Die Begründung einer solchen Norm ist aus zwei Gründen unhaltbar. Erstens werden dabei nur
finanziell und auch sonst attraktive Berufe in den Blick genommen, also nicht etwa die Seefahrt,
Bergwerke oder die Müllabfuhr, sondern als besonders attraktiv wahrgenommene, wie z. B. Professuren,
Vorstände und Aufsichtsräte. Kurz gesagt, es wird im Widerspruch zum selbst behaupteten allgemeinen
Prinzip, wonach überall ein 50%-Frauenanteil existieren solle, eine Rosinenpickerei betrieben.

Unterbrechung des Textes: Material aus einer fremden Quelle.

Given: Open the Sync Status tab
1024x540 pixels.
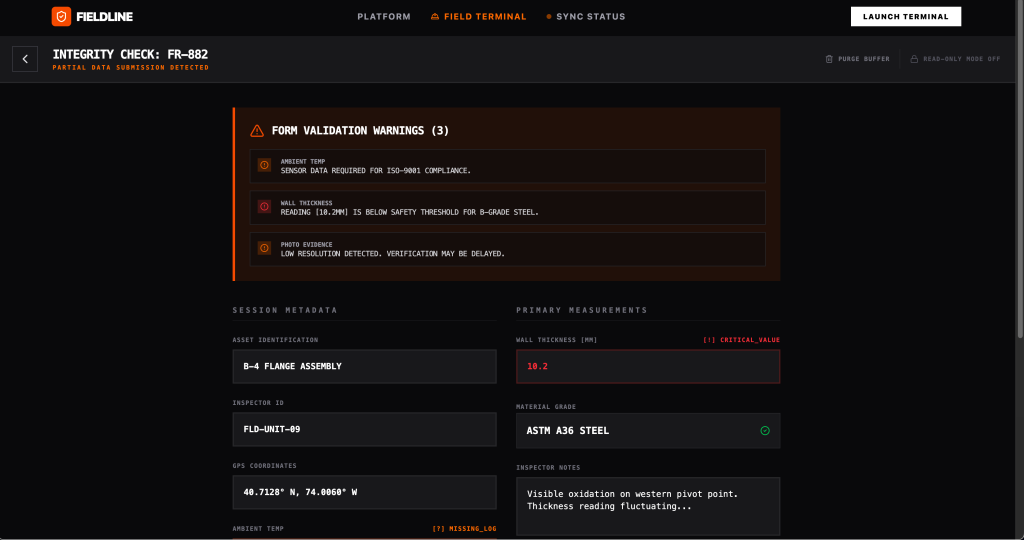Looking at the screenshot, I should 586,17.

Die Logik unterliegt hier nicht unerwartet dem Interesse, bricht damit aber die Geltung des
Arguments. Zweitens wird wider besseres Wissen völlig außer Acht gelassen, dass sich schulisch
mehr oder weniger gut ausgebildete und beratene junge Leute einen Beruf oder einen Studiengang
nach ihren Neigungen und ihren erwarteten Chancen selbst suchen können. Abgesehen von
institutionellen Zugangsbeschränkungen haben sie prinzipiell eine freie Wahl- und
Entscheidungsmöglichkeit.
Die Ergebnisse dieser Vielzahl individueller Entscheidungen können nun z. B. dazu führen, dass
mehr junge Männer als junge Frauen sich für Fächer interessieren, die viel mit Naturwissenschaft
und Technik zu tun haben, so dass junge Frauen in den entsprechenden Studiengängen im Sinne der
50%-Norm “unterrepräsentiert” sein mögen. Darin liegt aber kein Problem, denn eine solche Norm kann
hier keine Geltung beanspruchen, sofern die Entscheidungsprozesse frei und der Zugang rechtsstaatlich
geregelt und offen gehalten ist; analoges gilt für die Besetzung von Professuren.

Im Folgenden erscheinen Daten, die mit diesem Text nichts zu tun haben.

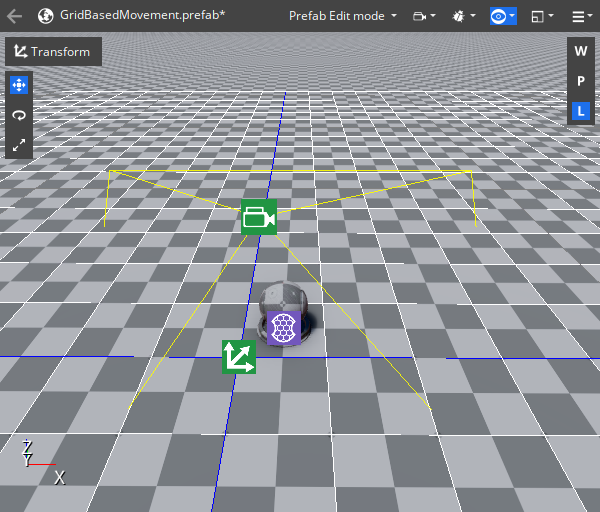Click the purple mesh component icon
The height and width of the screenshot is (512, 600).
[x=284, y=328]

Die Norm schlägt, wenn sie politisch dennoch geltend gemacht wird, in reinen Voluntarismus um.
Bemühungen in dieser Richtung, angefangen beim girl´s day bis hin zu den Professuren,
sind daher deutlich erkennbar von ideologischer Zwanghaftigkeit gekennzeichnet. Natürlich kann z. B.

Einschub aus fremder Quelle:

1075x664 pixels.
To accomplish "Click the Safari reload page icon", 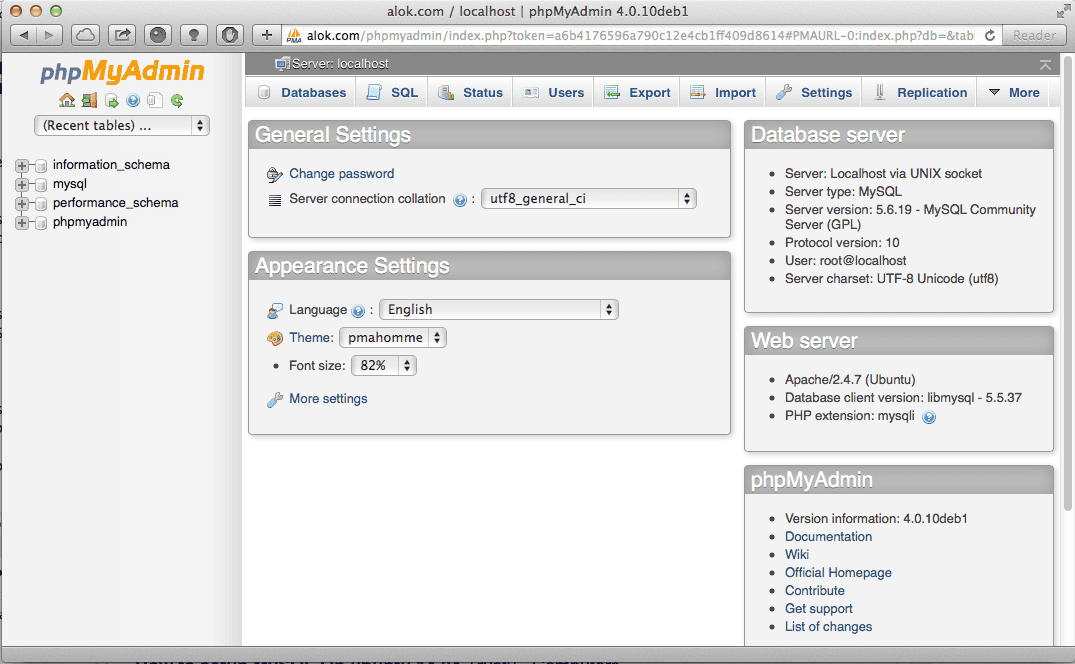I will pyautogui.click(x=990, y=35).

versucht werden, junge Frauen für technische Berufe zu werben, aber deren Entscheidung ist dann zu
akzeptieren, einerlei wie sie ausfallen mag. Es gibt keinerlei Berechtigung, derartige
Wahlentscheidungen in Frage zu stellen. Geschieht es doch, dann handelt es sich um eine im Grunde
absurde Anmaßung. Zu plädieren ist also statt normativer Quotenziele für freie Wahlentscheidungen.
Nun nennen sich die Frauenbeauftragten heute Gleichstellungsbeauftragte. Aber Gleichstellung ist etwas
völlig anderes als Gleichberechtigung. Gleichberechtigung soll gleiche Start- und Prozesschancen
sichern, Gleichstellung aber soll ein bestimmtes, vorab normativ bestimmtes Endergebnis
erzeugen. Gleichstellung ist daher implizit Diskriminierung, hier von Männern, denn die
Maßnahmen zielen unter Umgehung gewöhnlicher Bewerbungs- und Wettbewerbsprozesse darauf, um
buchstäblich außer Konkurrenz die normativ und interessepolitisch erwünschten Ergebnisse zu
erzielen.
Als Beispiel mag hier meine eigene exemplarische Beobachtung einer in Absprache mit dem
Hochschulpräsidenten tatsächlich stattgefundenen Berufung einer Frau auf eine Professur mittels
einer Einerliste (statt wie üblich einer Dreierliste) gelten.
Gleichstellung ist daher unakzeptabel und vermutlich auch rechtlich unzulässig.
Dieser Text ist zuerst in leicht gekürzter Fassung im Ifo-Schnelldienst 17/2010 in München erschienen.